Gardons-nous de penser que le monde est un être vivant. Vers où s’étendrait-il ? De quoi se nourrirait-il ? Comment pourrait-il croître et augmenter ? Nous savons à peine ce qu’est l’organique : et nous réinterpréterions l’indiciblement dérivé, tardif, rare, fortuit que nous percevons aujourd’hui sur la croûte de la terre comme l’essentiel, l’universel, l’éternel, ainsi que le font ceux qui qualifient le tout d’organisme ? Cela suscite en moi le dégoût. Gardons-nous déjà de croire que le tout est une machine ; il n’est certainement pas construit pour atteindre un but, nous lui faisons bien trop d’honneur en lui appliquant le terme de « machine ». Gardons-nous de présupposer absolument et partout quelque chose d’aussi bien conformé que le mouvement cyclique des étoiles les plus proches de nous ; un simple coup d’œil sur la Voie lactée suscite le doute et nous fait nous demander s’il n’existe pas là des mouvements bien plus grossiers et contradictoires, et de même des étoiles suivant d’éternelles trajectoires de chute rectilignes et d’autres choses du même ordre.

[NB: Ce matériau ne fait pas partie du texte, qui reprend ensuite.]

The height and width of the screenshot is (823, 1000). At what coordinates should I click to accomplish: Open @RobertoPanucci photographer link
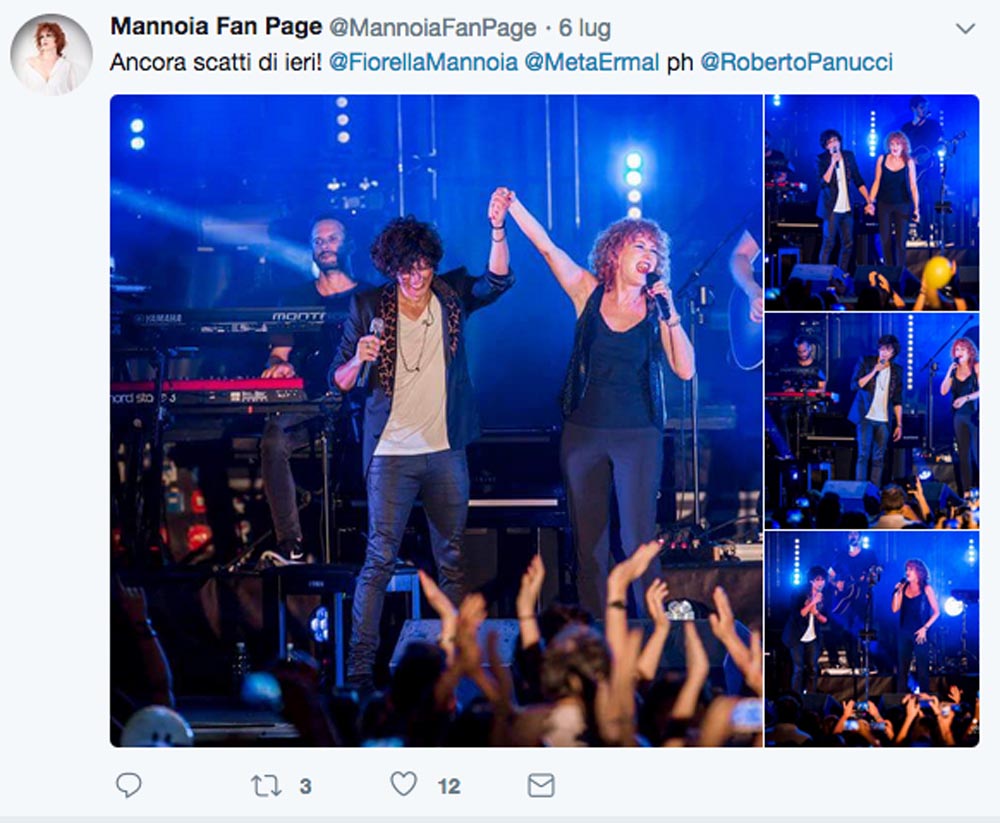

L’ordre astral dans lequel nous vivons est une exception ; cet ordre, et la durée considérable dont il est la condition, a à son tour rendu possible l’exception des exceptions : la formation de l’organique. Le caractère général du monde est au contraire de toute éternité chaos, non pas au sens de l’absence de nécessité, mais au contraire au sens de l’absence d’ordre, d’articulation, de forme, de beauté, de sagesse et de tous nos anthropomorphismes esthétiques quelque nom qu’on leur donne.

Livre IV

Zum neuen Jahr - Noch lebe ich, noch denke ich. Ich muss noch leben, denn ich muss noch denken. Sum ergo cogito, cogito ergo sum...
Je vis encore, je pense encore : il faut encore que je vive, car il faut encore que je pense. Sum, ergo cogito : cogito, ergo sum. Aujourd’hui chacun ose exprimer son voeu et sa pensée la plus chère : et, moi aussi, je vais dire ce qu’aujourd’hui je souhaite de moi-même et quelle est la pensée que, cette année, j’ai prise à cœur la première — quelle est la pensée qui devra être dorénavant pour moi la raison, la garantie et la douceur de vivre ! Je veux apprendre toujours davantage à considérer comme la beauté ce qu’il y a de nécessaire dans les choses : c’est ainsi que je serai de ceux qui rendent belles les choses. Amor fati : que cela soit dorénavant mon amour. Je ne veux pas mener une guerre contre le laid. Je ne veux pas accuser, je ne veux même pas accuser les accusateurs. Détourner mon regard, que ce soit là ma seule négation ! Et, somme toute, pour voir grand : je veux, quelle que soit la circonstance, n’être rien d'autre que quelqu'un qui dit oui !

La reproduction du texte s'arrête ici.